**Description of the task:** Only lines containing the word "computer" belong in the answer; copy each one from the records.

[Pixel coordinate grounding data]
____________
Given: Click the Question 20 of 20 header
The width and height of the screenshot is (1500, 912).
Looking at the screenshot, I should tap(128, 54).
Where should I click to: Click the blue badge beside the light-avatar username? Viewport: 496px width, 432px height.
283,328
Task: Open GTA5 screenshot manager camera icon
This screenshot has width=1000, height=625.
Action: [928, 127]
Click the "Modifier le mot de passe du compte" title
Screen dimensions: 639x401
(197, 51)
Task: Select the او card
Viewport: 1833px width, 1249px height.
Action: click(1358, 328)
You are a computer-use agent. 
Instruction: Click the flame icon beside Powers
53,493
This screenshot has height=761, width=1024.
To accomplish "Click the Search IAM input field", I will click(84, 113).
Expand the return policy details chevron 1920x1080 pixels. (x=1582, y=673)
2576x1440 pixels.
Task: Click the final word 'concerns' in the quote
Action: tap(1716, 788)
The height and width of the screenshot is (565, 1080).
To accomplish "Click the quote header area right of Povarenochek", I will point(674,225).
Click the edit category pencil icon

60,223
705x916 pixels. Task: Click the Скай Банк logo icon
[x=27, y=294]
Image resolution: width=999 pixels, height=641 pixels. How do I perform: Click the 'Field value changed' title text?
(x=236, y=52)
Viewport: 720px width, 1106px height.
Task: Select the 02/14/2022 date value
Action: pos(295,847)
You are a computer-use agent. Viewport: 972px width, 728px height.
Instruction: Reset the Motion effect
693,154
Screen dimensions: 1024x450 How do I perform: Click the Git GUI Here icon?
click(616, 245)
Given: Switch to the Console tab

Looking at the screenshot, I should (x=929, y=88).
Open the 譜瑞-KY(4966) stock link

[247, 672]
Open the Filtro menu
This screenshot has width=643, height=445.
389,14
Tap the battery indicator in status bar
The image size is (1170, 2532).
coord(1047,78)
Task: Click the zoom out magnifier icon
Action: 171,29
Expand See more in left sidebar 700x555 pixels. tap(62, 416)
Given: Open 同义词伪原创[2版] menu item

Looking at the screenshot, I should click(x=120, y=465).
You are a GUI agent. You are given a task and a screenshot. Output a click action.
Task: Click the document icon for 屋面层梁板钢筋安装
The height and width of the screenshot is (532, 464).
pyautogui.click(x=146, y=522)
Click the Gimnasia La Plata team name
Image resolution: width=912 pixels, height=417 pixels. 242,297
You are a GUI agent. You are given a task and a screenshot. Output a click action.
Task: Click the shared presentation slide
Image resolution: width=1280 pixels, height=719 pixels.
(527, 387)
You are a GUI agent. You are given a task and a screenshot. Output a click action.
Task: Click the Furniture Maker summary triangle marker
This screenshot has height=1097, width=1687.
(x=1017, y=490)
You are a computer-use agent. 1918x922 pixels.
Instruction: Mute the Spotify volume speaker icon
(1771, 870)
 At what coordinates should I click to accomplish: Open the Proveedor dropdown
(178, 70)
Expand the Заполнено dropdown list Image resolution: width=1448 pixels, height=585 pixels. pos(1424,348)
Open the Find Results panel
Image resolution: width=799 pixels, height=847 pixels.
____________
**Solution below:**
You are a computer-use agent. 
You are a computer-use agent. Viewport: 972px width, 728px height.
You are a computer-use agent. 1918x922 pixels.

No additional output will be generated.